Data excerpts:
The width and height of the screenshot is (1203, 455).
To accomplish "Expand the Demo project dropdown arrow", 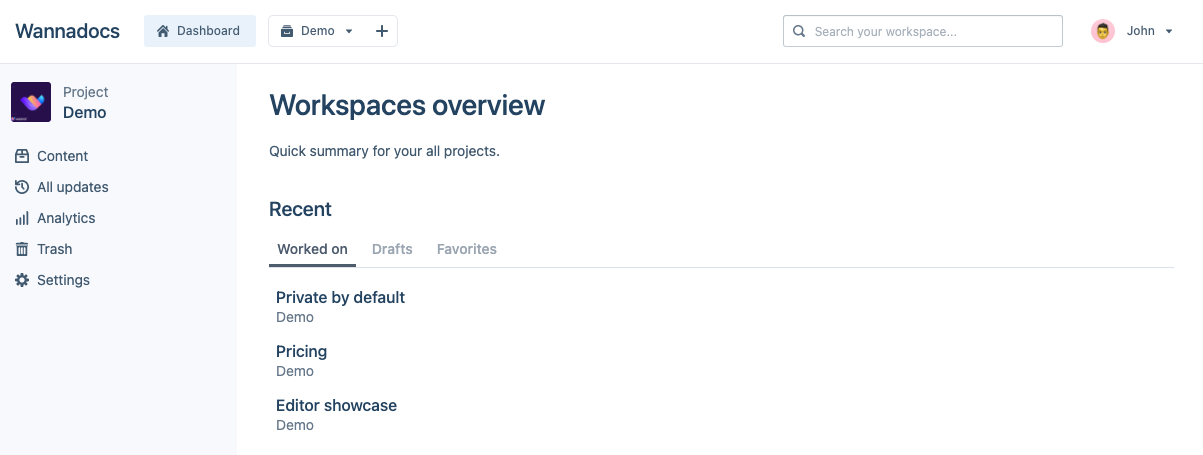I will 349,31.
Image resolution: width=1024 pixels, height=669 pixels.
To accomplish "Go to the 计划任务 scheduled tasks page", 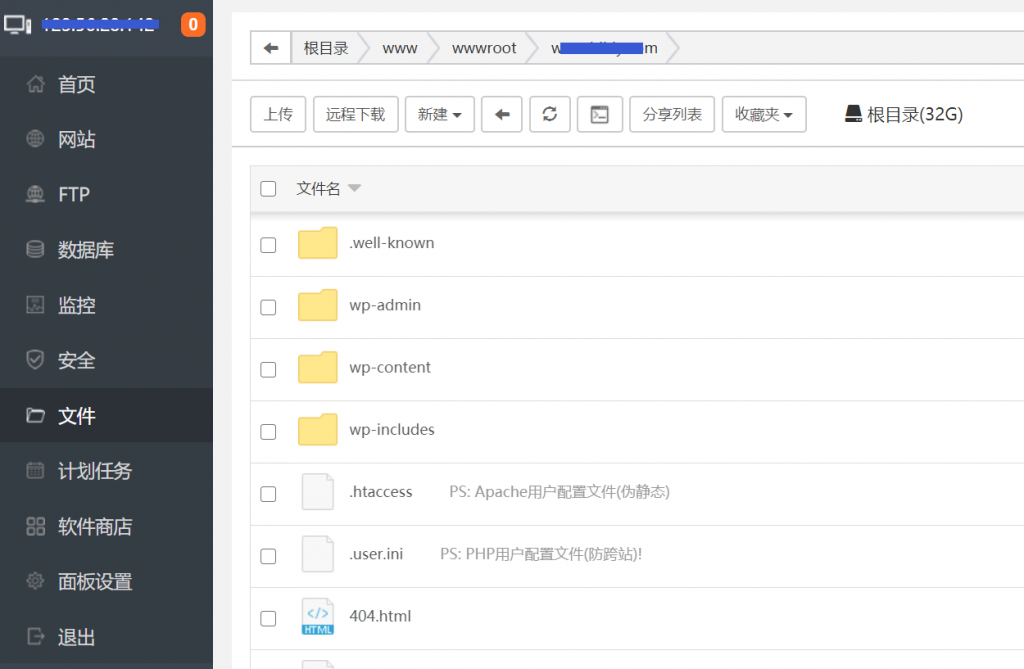I will pos(90,470).
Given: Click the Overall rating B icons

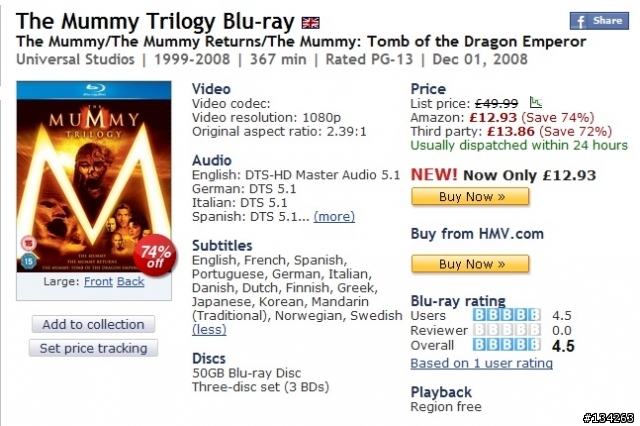Looking at the screenshot, I should tap(507, 345).
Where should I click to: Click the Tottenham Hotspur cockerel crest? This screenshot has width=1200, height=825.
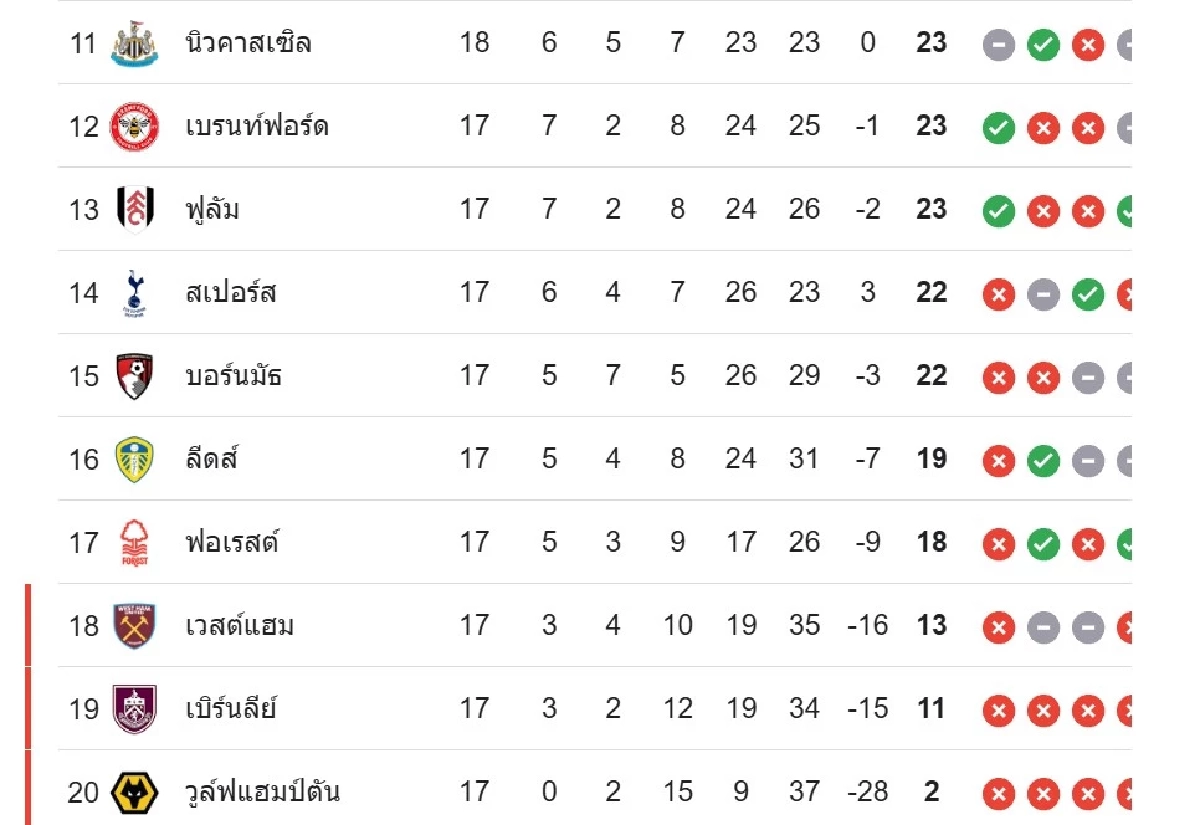(134, 292)
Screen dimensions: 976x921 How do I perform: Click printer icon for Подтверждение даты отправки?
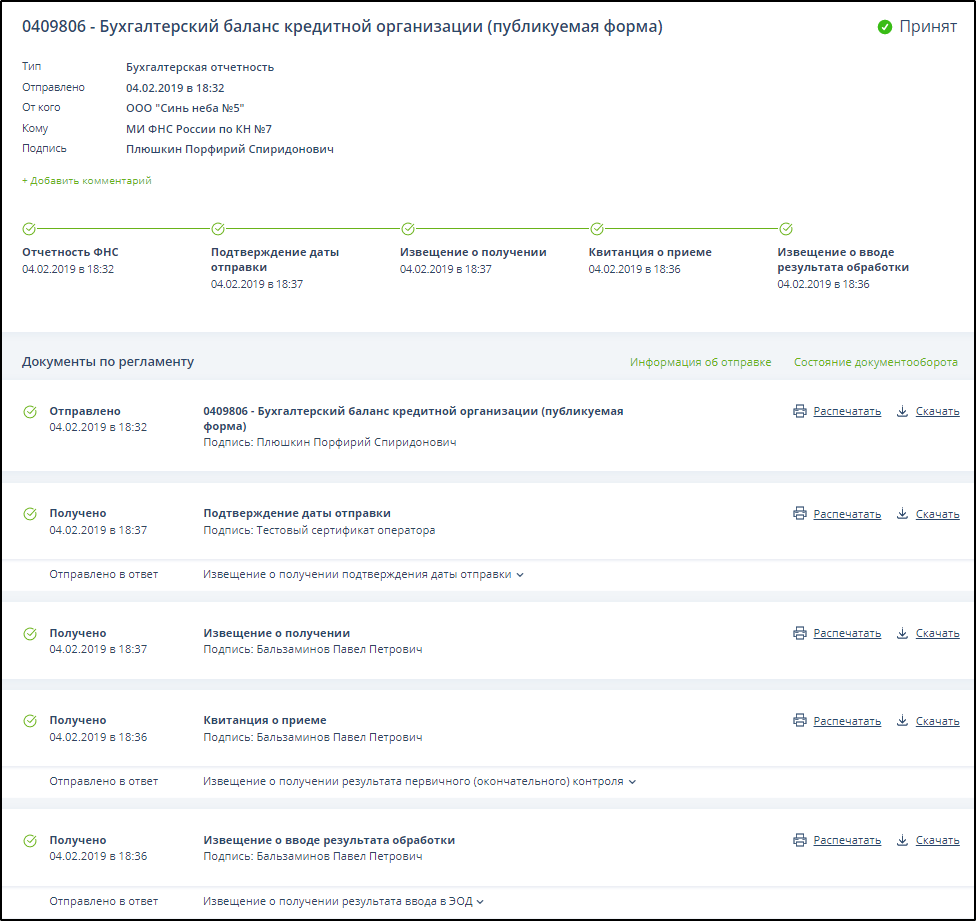click(x=799, y=513)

REQUIRED WORK
Restate the data exactly, though only from the line that contains "Given: Click the Overall rating B icons" through its last line, both ends included and with the pictures left out.

SOLUTION TO THIS PROBLEM
Given: Click the Overall rating B icons

Looking at the screenshot, I should tap(507, 345).
Where should I click to: Click the Tottenham Hotspur cockerel crest? This screenshot has width=1200, height=825.
(134, 292)
Screen dimensions: 976x921 How do I perform: Click printer icon for Подтверждение даты отправки?
click(x=799, y=513)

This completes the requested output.